Vinegar Hill is a neighborhood located in the borough of Brooklyn on the East River Waterfront, between DUMBO and the Brooklyn Navy Yard, Long Island, New York. It is part of Brooklyn Community Board 6. The neighborhood is surrounded by the East River, the Brooklyn Navy Yard, Sands Street, and Bridge Street.
Vinegar Hill is about a four or five block square neighborhood in the east of the Manhattan Bridge anchorage. It’s a charming little area marked by brownstone buildings and Belgian-block streets that haven’t yet been asphalted. A major part of its charm lies in its ability to represent a bygone era of old but well-preserved buildings and equally ancient streets. Residents must move beyond the territorial limits of Vinegar Hills for common amenities of a modern city, but therein perhaps resides the quaint attraction of the place.
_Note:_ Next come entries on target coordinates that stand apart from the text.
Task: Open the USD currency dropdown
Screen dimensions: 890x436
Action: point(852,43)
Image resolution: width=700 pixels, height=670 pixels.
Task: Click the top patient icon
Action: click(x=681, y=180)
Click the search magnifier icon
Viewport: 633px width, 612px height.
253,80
As of 2010 census, there were 1,728 people residing in the area. The median income for a household in the village is $156,892.
The neighborhood was named for a battleground in the 1798 Irish Rebellion. Its former and merged names include Irish Town or Irishtown. The name is actually an English transliteration of an Irish term meaning “hill of the wood of the berries”, rather than anything to do with vinegar. John Jackson who bought the land on which the neighborhood would later arise from the Sands brothers, for whom Sands Street is named, had targeted Irish settlers to get attractive returns on his investment.
Before the construction of the Brooklyn-Queens Expressway in the 1950’s, Vinegar Hill’s area was significantly larger, extending to Tillary Street and including the area now known as RAMBO, which has similar architecture. Most of the residences there were built between the late 1820s and the 1850s; the latter ones reflect the Italianate style.
Vinegar Hill includes the Vinegar Hill Historic District and is home to the Con Edison Hudson Avenue Station. The power plant on Hudson Avenue is less successful in keeping the peace, for it strikes a most dissonant note, not only in terms of architecture, but also by its enveloping hum. Ironically this industrial sore is an exception to the area’s residence in the past, as it has upgraded its pollution control systems, egged on by the Environmental Protection Agency and a local pressure group.
Most of Hudson Avenue was blotted out after the el came down in 1940 by the construction of a series of housing projects, the Farragut, the Ingersoll and the University Towers Houses; only its Vinegar Hill stretch and a short block between DeKalb Avenue and Fulton Street remain. It is lined with unused storefronts that must have had a practical use at one time. Today, the residents just put plants and flags in the windows, though one resident is just a little more imaginative. Con Edison is the owner and the plant may one day even switch over to cleaner gas technology from the oil it now uses to make steam and electricity.